RAW DATA.
· · · ·

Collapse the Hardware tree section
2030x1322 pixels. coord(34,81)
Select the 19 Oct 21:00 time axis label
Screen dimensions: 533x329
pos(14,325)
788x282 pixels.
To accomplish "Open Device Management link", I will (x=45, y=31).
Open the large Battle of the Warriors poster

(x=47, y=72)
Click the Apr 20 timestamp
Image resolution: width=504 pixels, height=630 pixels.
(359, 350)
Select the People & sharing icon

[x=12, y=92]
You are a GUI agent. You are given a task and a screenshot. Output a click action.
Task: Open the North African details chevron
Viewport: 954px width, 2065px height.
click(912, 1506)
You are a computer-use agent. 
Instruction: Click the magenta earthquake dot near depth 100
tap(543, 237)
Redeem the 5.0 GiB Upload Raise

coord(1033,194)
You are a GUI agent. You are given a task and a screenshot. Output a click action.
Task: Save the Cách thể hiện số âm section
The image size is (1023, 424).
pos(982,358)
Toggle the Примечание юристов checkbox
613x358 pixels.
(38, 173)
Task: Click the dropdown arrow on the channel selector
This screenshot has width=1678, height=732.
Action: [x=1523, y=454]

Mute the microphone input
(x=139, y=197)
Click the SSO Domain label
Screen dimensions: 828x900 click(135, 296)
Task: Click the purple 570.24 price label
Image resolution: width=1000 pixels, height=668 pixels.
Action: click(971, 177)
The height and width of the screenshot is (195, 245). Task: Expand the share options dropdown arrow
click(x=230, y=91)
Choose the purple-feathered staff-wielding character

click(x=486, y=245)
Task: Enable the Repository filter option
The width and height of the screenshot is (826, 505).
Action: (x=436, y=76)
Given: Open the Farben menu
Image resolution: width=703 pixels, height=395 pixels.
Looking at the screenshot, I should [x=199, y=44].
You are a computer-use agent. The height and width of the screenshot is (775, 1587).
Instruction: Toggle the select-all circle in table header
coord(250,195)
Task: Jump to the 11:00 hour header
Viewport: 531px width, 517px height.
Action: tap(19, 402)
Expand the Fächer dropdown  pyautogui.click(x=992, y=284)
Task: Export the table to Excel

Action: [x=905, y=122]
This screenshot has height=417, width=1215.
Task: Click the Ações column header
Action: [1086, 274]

· · · ·

EXERCISE AIM. Copy out every line of the material above with no changes.

REPLY TO THE EXERCISE.
Collapse the Hardware tree section
2030x1322 pixels. coord(34,81)
Select the 19 Oct 21:00 time axis label
Screen dimensions: 533x329
pos(14,325)
788x282 pixels.
To accomplish "Open Device Management link", I will (x=45, y=31).
Open the large Battle of the Warriors poster

(x=47, y=72)
Click the Apr 20 timestamp
Image resolution: width=504 pixels, height=630 pixels.
(359, 350)
Select the People & sharing icon

[x=12, y=92]
You are a GUI agent. You are given a task and a screenshot. Output a click action.
Task: Open the North African details chevron
Viewport: 954px width, 2065px height.
click(912, 1506)
You are a computer-use agent. 
Instruction: Click the magenta earthquake dot near depth 100
tap(543, 237)
Redeem the 5.0 GiB Upload Raise

coord(1033,194)
You are a GUI agent. You are given a task and a screenshot. Output a click action.
Task: Save the Cách thể hiện số âm section
The image size is (1023, 424).
pos(982,358)
Toggle the Примечание юристов checkbox
613x358 pixels.
(38, 173)
Task: Click the dropdown arrow on the channel selector
This screenshot has width=1678, height=732.
Action: [x=1523, y=454]

Mute the microphone input
(x=139, y=197)
Click the SSO Domain label
Screen dimensions: 828x900 click(135, 296)
Task: Click the purple 570.24 price label
Image resolution: width=1000 pixels, height=668 pixels.
Action: click(971, 177)
The height and width of the screenshot is (195, 245). Task: Expand the share options dropdown arrow
click(x=230, y=91)
Choose the purple-feathered staff-wielding character

click(x=486, y=245)
Task: Enable the Repository filter option
The width and height of the screenshot is (826, 505).
Action: (x=436, y=76)
Given: Open the Farben menu
Image resolution: width=703 pixels, height=395 pixels.
Looking at the screenshot, I should [x=199, y=44].
You are a computer-use agent. The height and width of the screenshot is (775, 1587).
Instruction: Toggle the select-all circle in table header
coord(250,195)
Task: Jump to the 11:00 hour header
Viewport: 531px width, 517px height.
Action: tap(19, 402)
Expand the Fächer dropdown  pyautogui.click(x=992, y=284)
Task: Export the table to Excel

Action: [x=905, y=122]
This screenshot has height=417, width=1215.
Task: Click the Ações column header
Action: [1086, 274]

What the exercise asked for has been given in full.